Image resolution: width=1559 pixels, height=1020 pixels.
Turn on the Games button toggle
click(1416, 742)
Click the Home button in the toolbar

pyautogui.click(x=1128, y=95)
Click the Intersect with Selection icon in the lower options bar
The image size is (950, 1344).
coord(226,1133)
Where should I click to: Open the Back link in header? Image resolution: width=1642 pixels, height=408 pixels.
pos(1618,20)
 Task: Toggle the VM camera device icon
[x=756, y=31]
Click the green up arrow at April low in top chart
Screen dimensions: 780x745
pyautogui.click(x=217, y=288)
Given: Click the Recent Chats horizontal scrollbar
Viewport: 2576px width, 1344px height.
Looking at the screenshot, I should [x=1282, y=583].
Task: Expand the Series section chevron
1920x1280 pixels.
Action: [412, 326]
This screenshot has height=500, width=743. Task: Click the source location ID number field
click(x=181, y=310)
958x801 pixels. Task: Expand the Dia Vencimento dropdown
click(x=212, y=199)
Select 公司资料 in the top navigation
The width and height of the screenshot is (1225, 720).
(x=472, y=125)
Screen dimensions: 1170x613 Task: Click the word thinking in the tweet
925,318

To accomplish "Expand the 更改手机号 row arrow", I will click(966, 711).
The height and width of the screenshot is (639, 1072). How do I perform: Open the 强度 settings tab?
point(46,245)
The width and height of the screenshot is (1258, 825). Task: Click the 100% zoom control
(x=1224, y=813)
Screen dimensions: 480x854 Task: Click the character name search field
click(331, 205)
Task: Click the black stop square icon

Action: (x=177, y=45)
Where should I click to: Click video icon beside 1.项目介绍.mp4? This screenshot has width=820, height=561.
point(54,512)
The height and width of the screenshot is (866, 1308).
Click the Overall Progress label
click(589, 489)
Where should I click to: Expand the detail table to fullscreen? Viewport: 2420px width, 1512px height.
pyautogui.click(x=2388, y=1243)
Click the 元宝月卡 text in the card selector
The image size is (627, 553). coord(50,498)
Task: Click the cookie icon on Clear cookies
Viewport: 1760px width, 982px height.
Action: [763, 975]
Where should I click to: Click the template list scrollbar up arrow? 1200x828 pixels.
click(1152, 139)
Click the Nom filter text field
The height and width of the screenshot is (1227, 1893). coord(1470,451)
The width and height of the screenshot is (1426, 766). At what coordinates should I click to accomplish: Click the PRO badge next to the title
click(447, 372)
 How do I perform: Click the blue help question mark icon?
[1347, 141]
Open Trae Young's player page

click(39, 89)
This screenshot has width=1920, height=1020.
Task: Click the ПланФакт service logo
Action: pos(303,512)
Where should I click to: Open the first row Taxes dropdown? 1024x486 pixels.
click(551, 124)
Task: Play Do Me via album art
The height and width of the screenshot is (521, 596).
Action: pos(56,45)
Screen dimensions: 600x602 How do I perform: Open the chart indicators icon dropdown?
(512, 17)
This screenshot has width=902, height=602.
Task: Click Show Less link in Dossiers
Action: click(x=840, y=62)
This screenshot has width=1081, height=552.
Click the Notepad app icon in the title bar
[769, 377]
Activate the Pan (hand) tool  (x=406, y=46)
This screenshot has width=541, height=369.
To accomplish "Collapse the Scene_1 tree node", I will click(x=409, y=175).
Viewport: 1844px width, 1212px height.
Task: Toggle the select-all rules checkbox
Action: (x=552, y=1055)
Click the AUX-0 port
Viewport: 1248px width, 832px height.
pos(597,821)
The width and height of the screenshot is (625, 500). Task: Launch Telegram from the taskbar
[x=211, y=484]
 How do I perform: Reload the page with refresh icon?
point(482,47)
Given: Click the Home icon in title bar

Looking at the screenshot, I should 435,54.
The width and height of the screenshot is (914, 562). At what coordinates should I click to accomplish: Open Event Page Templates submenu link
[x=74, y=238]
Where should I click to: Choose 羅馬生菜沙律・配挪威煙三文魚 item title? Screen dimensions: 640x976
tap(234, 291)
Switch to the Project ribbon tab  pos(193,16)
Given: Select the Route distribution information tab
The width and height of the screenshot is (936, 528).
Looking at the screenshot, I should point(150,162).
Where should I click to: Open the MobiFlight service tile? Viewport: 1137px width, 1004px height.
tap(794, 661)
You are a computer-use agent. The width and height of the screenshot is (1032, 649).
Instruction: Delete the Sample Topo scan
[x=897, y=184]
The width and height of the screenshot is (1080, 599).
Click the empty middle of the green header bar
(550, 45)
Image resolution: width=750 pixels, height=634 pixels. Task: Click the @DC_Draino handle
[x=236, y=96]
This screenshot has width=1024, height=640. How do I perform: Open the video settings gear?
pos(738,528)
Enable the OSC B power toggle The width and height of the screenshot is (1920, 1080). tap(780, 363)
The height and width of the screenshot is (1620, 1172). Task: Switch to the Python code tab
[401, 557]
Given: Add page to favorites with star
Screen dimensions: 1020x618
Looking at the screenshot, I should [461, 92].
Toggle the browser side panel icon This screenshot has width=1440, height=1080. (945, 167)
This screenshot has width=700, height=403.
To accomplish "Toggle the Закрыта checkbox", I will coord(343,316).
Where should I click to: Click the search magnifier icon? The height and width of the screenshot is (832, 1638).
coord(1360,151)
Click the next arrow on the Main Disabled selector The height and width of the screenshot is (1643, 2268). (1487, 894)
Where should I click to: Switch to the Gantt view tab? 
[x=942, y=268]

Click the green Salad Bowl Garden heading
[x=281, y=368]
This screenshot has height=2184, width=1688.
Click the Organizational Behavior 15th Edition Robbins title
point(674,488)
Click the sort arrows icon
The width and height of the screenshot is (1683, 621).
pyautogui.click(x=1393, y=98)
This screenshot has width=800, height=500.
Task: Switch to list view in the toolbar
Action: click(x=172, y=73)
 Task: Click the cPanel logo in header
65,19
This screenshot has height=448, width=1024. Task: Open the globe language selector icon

---*---

§ **Problem**:
Rewrite all the entries above, changing every "Where should I click to" to "Where do I click to" and leaving everything else as it is.

§ **Written answer**:
Image resolution: width=1559 pixels, height=1020 pixels.
Turn on the Games button toggle
click(1416, 742)
Click the Home button in the toolbar

pyautogui.click(x=1128, y=95)
Click the Intersect with Selection icon in the lower options bar
The image size is (950, 1344).
coord(226,1133)
Where do I click to: Open the Back link in header? Image resolution: width=1642 pixels, height=408 pixels.
pos(1618,20)
 Task: Toggle the VM camera device icon
[x=756, y=31]
Click the green up arrow at April low in top chart
Screen dimensions: 780x745
pyautogui.click(x=217, y=288)
Given: Click the Recent Chats horizontal scrollbar
Viewport: 2576px width, 1344px height.
Looking at the screenshot, I should [x=1282, y=583].
Task: Expand the Series section chevron
1920x1280 pixels.
Action: [412, 326]
This screenshot has height=500, width=743. Task: Click the source location ID number field
click(x=181, y=310)
958x801 pixels. Task: Expand the Dia Vencimento dropdown
click(x=212, y=199)
Select 公司资料 in the top navigation
The width and height of the screenshot is (1225, 720).
(x=472, y=125)
Screen dimensions: 1170x613 Task: Click the word thinking in the tweet
925,318

To accomplish "Expand the 更改手机号 row arrow", I will click(966, 711).
The height and width of the screenshot is (639, 1072). How do I perform: Open the 强度 settings tab?
point(46,245)
The width and height of the screenshot is (1258, 825). Task: Click the 100% zoom control
(x=1224, y=813)
Screen dimensions: 480x854 Task: Click the character name search field
click(331, 205)
Task: Click the black stop square icon

Action: (x=177, y=45)
Where do I click to: Click video icon beside 1.项目介绍.mp4? This screenshot has width=820, height=561.
point(54,512)
The height and width of the screenshot is (866, 1308).
Click the Overall Progress label
click(589, 489)
Where do I click to: Expand the detail table to fullscreen? Viewport: 2420px width, 1512px height.
pyautogui.click(x=2388, y=1243)
Click the 元宝月卡 text in the card selector
The image size is (627, 553). coord(50,498)
Task: Click the cookie icon on Clear cookies
Viewport: 1760px width, 982px height.
Action: [763, 975]
Where do I click to: Click the template list scrollbar up arrow? 1200x828 pixels.
click(1152, 139)
Click the Nom filter text field
The height and width of the screenshot is (1227, 1893). coord(1470,451)
The width and height of the screenshot is (1426, 766). At what coordinates should I click to accomplish: Click the PRO badge next to the title
click(447, 372)
 How do I perform: Click the blue help question mark icon?
[1347, 141]
Open Trae Young's player page

click(39, 89)
This screenshot has width=1920, height=1020.
Task: Click the ПланФакт service logo
Action: pos(303,512)
Where do I click to: Open the first row Taxes dropdown? 1024x486 pixels.
click(551, 124)
Task: Play Do Me via album art
The height and width of the screenshot is (521, 596).
Action: pos(56,45)
Screen dimensions: 600x602 How do I perform: Open the chart indicators icon dropdown?
(512, 17)
This screenshot has width=902, height=602.
Task: Click Show Less link in Dossiers
Action: click(x=840, y=62)
This screenshot has width=1081, height=552.
Click the Notepad app icon in the title bar
[769, 377]
Activate the Pan (hand) tool  (x=406, y=46)
This screenshot has width=541, height=369.
To accomplish "Collapse the Scene_1 tree node", I will click(x=409, y=175).
Viewport: 1844px width, 1212px height.
Task: Toggle the select-all rules checkbox
Action: (x=552, y=1055)
Click the AUX-0 port
Viewport: 1248px width, 832px height.
pos(597,821)
The width and height of the screenshot is (625, 500). Task: Launch Telegram from the taskbar
[x=211, y=484]
 How do I perform: Reload the page with refresh icon?
point(482,47)
Given: Click the Home icon in title bar

Looking at the screenshot, I should 435,54.
The width and height of the screenshot is (914, 562). At what coordinates should I click to accomplish: Open Event Page Templates submenu link
[x=74, y=238]
Where do I click to: Choose 羅馬生菜沙律・配挪威煙三文魚 item title? Screen dimensions: 640x976
tap(234, 291)
Switch to the Project ribbon tab  pos(193,16)
Given: Select the Route distribution information tab
The width and height of the screenshot is (936, 528).
Looking at the screenshot, I should point(150,162).
Where do I click to: Open the MobiFlight service tile? Viewport: 1137px width, 1004px height.
tap(794, 661)
You are a computer-use agent. The width and height of the screenshot is (1032, 649).
Instruction: Delete the Sample Topo scan
[x=897, y=184]
The width and height of the screenshot is (1080, 599).
Click the empty middle of the green header bar
(550, 45)
Image resolution: width=750 pixels, height=634 pixels. Task: Click the @DC_Draino handle
[x=236, y=96]
This screenshot has width=1024, height=640. How do I perform: Open the video settings gear?
pos(738,528)
Enable the OSC B power toggle The width and height of the screenshot is (1920, 1080). tap(780, 363)
The height and width of the screenshot is (1620, 1172). Task: Switch to the Python code tab
[401, 557]
Given: Add page to favorites with star
Screen dimensions: 1020x618
Looking at the screenshot, I should [461, 92].
Toggle the browser side panel icon This screenshot has width=1440, height=1080. (945, 167)
This screenshot has width=700, height=403.
To accomplish "Toggle the Закрыта checkbox", I will coord(343,316).
Where do I click to: Click the search magnifier icon? The height and width of the screenshot is (832, 1638).
coord(1360,151)
Click the next arrow on the Main Disabled selector The height and width of the screenshot is (1643, 2268). (1487, 894)
Where do I click to: Switch to the Gantt view tab? 
[x=942, y=268]

Click the green Salad Bowl Garden heading
[x=281, y=368]
This screenshot has height=2184, width=1688.
Click the Organizational Behavior 15th Edition Robbins title
point(674,488)
Click the sort arrows icon
The width and height of the screenshot is (1683, 621).
pyautogui.click(x=1393, y=98)
This screenshot has width=800, height=500.
Task: Switch to list view in the toolbar
Action: click(x=172, y=73)
 Task: Click the cPanel logo in header
65,19
This screenshot has height=448, width=1024. Task: Open the globe language selector icon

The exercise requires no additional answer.